That's probably not a surprise to you, but a huge piece from The New York Times this week illustrates just how audacious Uber really is when it comes to playing by the rules:
Uber engineers assigned a persistent identity to iPhones with a small piece of code, a practice called “fingerprinting.” Uber could then identify an iPhone and prevent itself from being fooled even after the device was erased of its contents.
There was one problem: Fingerprinting iPhones broke Apple’s rules. Mr. Cook believed that wiping an iPhone should ensure that no trace of the owner’s identity remained on the device.

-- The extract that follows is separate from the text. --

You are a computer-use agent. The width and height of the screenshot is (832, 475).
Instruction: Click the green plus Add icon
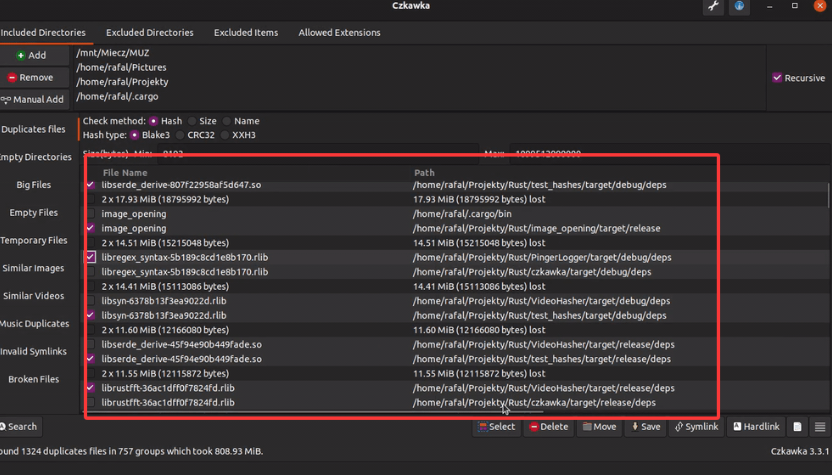click(x=21, y=56)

So Mr. Kalanick told his engineers to “geofence” Apple’s headquarters in Cupertino, Calif., a way to digitally identify people reviewing Uber’s software in a specific location. Uber would then obfuscate its code for people within that geofenced area, essentially drawing a digital lasso around those it wanted to keep in the dark. Apple employees at its headquarters were unable to see Uber’s fingerprinting.
The ruse did not last. Apple engineers outside of Cupertino caught on to Uber’s methods, prompting Mr. Cook to call Mr. Kalanick to his office.
Apple banned using "device fingerprinting" which is a method of tracking your iPhone or iPad through deletions of an app, in iOS 9 and even earlier with UDID tracking.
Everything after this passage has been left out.